Thứ Năm, 20 tháng 4, 2017

Syria war: US strikes a resolute signal from Trump

Both the scope and the method of the US attack on Syria's Shayrat airbase suggest that this was a punitive and limited strike intended to deter the Syrian government from using chemical weapons in the future.
The Pentagon says that the airbase that was hit - a little south-east of the city of Homs - was the location from where the aircraft that carried out this week's alleged chemical attack took off.
It says that chemical weapons are stored at the facility. The use of Tomahawk cruise missiles - a kind of arms-length strike - would have enabled an attack with great accuracy.
US warplanes and their crews did not have to encounter Russian air defences. And the number of missiles used - 59 - suggests a strike that was intended to do real damage.
The Russians, the Americans say, were informed about the strike in advance; an attempt to limit any repercussions. The target list, according to the Pentagon, rested heavily on aircraft and infrastructure.
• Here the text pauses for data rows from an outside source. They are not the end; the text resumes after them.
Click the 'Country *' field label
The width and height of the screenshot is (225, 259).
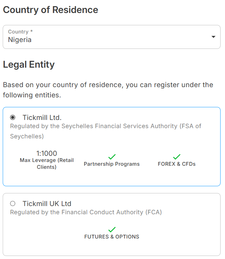tap(20, 32)
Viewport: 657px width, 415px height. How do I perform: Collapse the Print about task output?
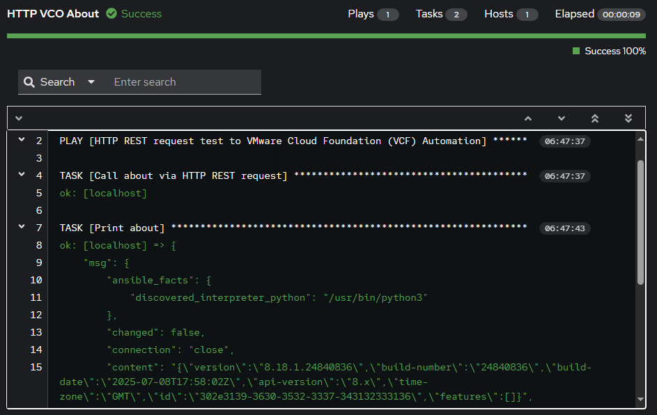[x=20, y=226]
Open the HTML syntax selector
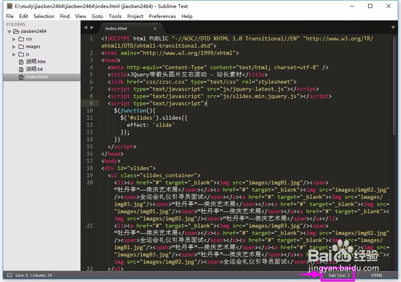 [377, 275]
The aim was not to kill Syrian personnel but to deliver a message.

The 'anti-Obama'

This was a one-off attack to enforce deterrence against the use of chemical weapons, rather than a game-changer intended to destabilise and take-down the Assad government. So the first question is: will it succeed ?
Well, a message has clearly been delivered. There will be those who insist - like the Russians - on asserting that Syria has not used chemical weapons and was not responsible for this week's attack.
The Americans and much of the international community begs to differ. Sarin has been used before, in Syria in 2013. It crossed a "red line" drawn by President Barack Obama - but nothing happened


So this was a message to both Damascus and Moscow that there is a new man in the White House; Mr Trump is, if you like, the "anti-Obama" and they should take note.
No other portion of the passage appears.